Keep Your Dog Away from Grapes and Raisins

by Gayla on November 27, 2013

It’s important for any dog owner to become familiar with the various types of things that can be poisonous to a dog. There are a lot of common household products, food and medicines that can make your canine best friend seriously ill or even be fatal to him.  Although they’re small enough to use as training treats, and tasty enough that dogs like to eat them, grapes and raisins are 2 of the foods that you should never let your dog near.

The issue with raisins, grapes and dogs isn’t completely understood. Many dogs won’t have any problems at all if they nibble on one of these tasty fruits.  For the remainder of the dog population, they can lead to acute kidney failure within 48 hours. What makes this problem even more complicated is there is no way of predicting which dog will react to grapes or raisins at all.

Cause is Unclear

Scientists, veterinarians and other dog experts have no idea why some dogs react and others don’t. To make it worse, nobody knows exactly what the chemical ingredient is that causes the kidney failure. Various tests have been done but as yet, there are no answers. Is it definitely the grapes or raisins that are the culprit, or is it a mycotoxin that has grown on the fruit?  Does poisoning occur if a dog eats a lot of grapes at once, or is it more likely to develop with repeated small snacks over a period of time?

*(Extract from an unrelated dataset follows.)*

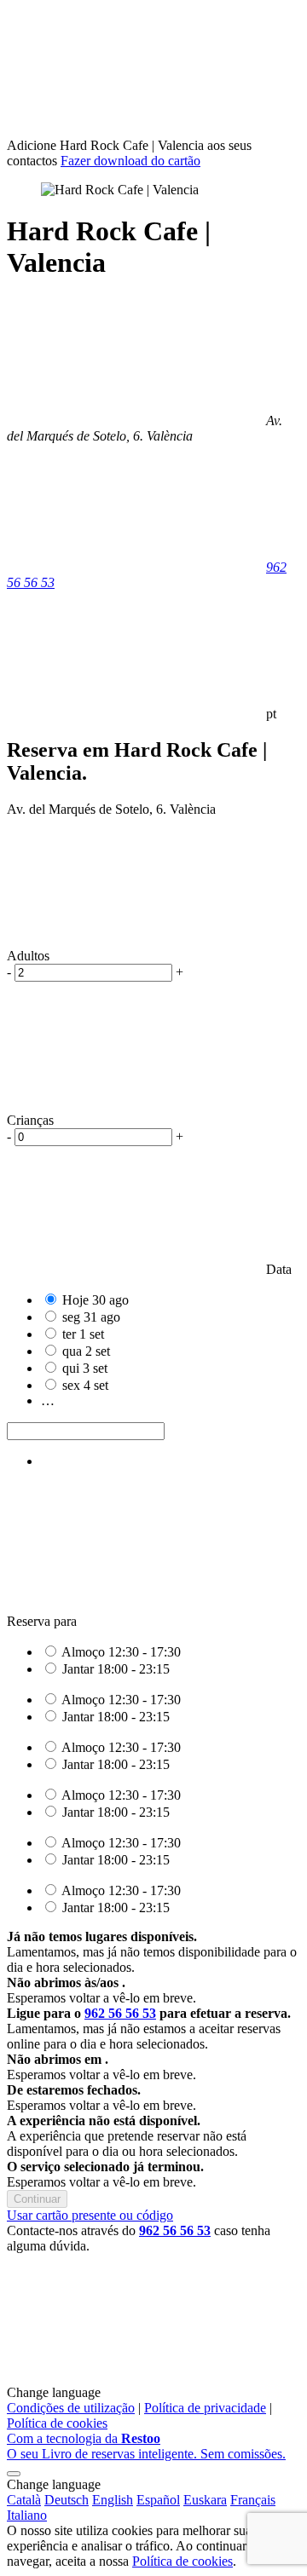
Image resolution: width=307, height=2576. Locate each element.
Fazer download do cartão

So much isn’t known yet.

Symptoms

Symptoms of poisoning associated with eating grapes include diarrhea, vomiting, appetite loss, abdominal pain, decreased urination, and lethargy. If you have seen your dog eat raisins or grapes, or even suspect that he has nibbled on a few of them, don’t take your chances.  Call your veterinarian immediately and arrange to have your dog seen straight away. You will probably need to take him into the clinic where your vet can give him medication to make him vomit up the grapes or raisins in his stomach. Further treatment can include activated charcoal and intravenous fluids. Unfortunately, in most cases, by the time symptoms have developed, the damage is done. 

Proceed with Caution

It is so important to keep raisins and grapes away from your dog. Even if your friend or neighbor has a dog that eats grapes regularly doesn’t mean that your dog can eat them too. Your four legged best friend may be one of the unlucky individuals who becomes critically ill after eating them. It’s a good idea to let other dog owners know about the risks, so they too can protect their furry family member. Given that the mechanism of poisoning isn’t known, and there is no way of telling which dogs will be affected, it is much safer to give your dog something else as a treat or training reward.